You seem to have invented a statistic from thin air, claiming "most people" weren't pirating to pirate. Get real. There are "ripping groups" solely devoted to releasing albums before their store release dates.
There isn't some idealistic movement behind piracy. No culture movement or revolution going on. It's very simple--it's people using their high-speed connections to get stuff so they don't have to pay for it.

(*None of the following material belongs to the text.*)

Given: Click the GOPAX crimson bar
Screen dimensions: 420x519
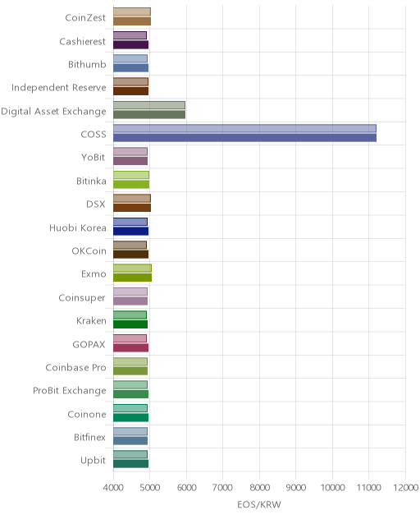Looking at the screenshot, I should pos(131,347).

The most bizarre thing is the way they justify it--sticking it to the RIAA when they're really sticking it to the artists they claim to be standing up for. The artists willingly signed their RIAA contracts. I doubt any of these pirates have actually talked to any artists about it before downloading their music for free.
Yahoo! Music Unlimited
Actually, it's my wife's subscription. She first started buying music from iTunes because she was afraid I'd get busted for downloading music illegally (I have a security clearance, and for the record, the polygraphers don't care. I fessed up to all my digital crimes: downloading music, copying software...yeah, that's about it. I told my polygrapher and he said, "great, now let's talk about real crimes"). At $0.99 a pop it gets expensive and she likes a lot of music.

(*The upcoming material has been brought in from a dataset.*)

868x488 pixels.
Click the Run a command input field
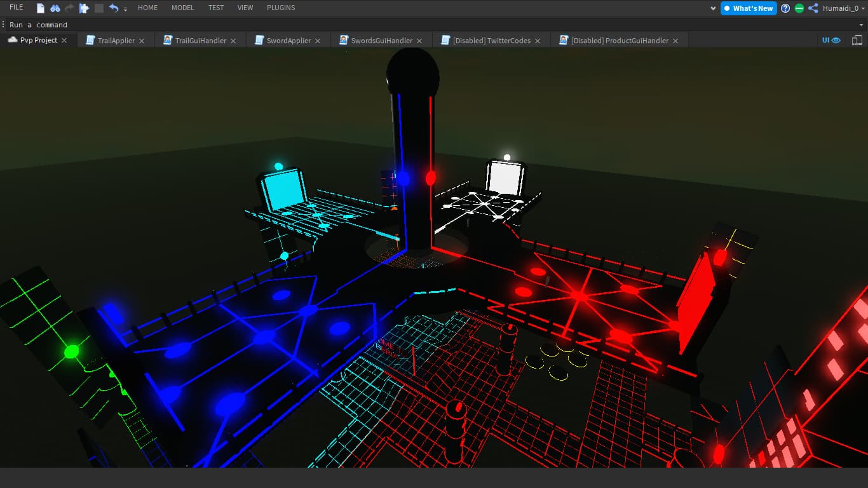(127, 24)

For her birthday I got her a Creative Zen Micro and a subscription to Yahoo Music Unlimited. Sure, it's an annual payment but for $60/year she has access to a growing catalog of music. None of the tracks are fake either, like you find elsewhere these days. She has no need to burn CDs (I also got her an FM transmitter for the car) and the Zen Micro comes in chick-friendly colors.
I may subscribe to the service myself in fact...there's a lot of good music I wouldn't mind having easy access to. Unfortunately I can't bring the player into work...only store-bought pre-burned music CDs can be brought in.

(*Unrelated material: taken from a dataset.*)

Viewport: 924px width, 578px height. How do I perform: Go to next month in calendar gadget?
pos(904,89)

You know, I'm sick and tired of people bashing on the quality of downloadable music, at least when it comes to iTunes. I've compared the audio quality of multiple tracks in CD, Ogg and M4A formats. Not suprisingly, the Ogg file and CD track sounded identical. But the biggest suprise was the loss of quality in the M4A file was miniscule. I know I'm not the biggest audiophile out there, but if I were to play that track again in a random format, I would not have been able to pick out the format unless I had the others to compare it to. I decided then and there to toss my Ogg Vorbis collection and re-ripped all my CDs to M4A, to allow iTunes to be my permenant audio jukebox.
And *whoosh*, there goes any hope of you having a sensible position. "I'm poor, so the law shouldn't apply to me"? Rationalization, plain and simple.
It's made even more egregious by the rest of your post, which summarizes to "I can only afford some of the luxuries I want, so clearly I shouldn't have to pay for additional luxuries."
Whatever happened to personal responsibility? Whatever happened to budgetting? Does that mean I think you're "greedy"? Well, let's look at the Google-supplied definition:
Excessively desirous of acquiring or possessing, especially wishing to possess more than what one needs or deserves.
You certainly don't need cigs, online games, or new CDs. Unless you can give some kind of rationale for why you deserve music you've decided isn't one of your financial priorities, then the definition fits.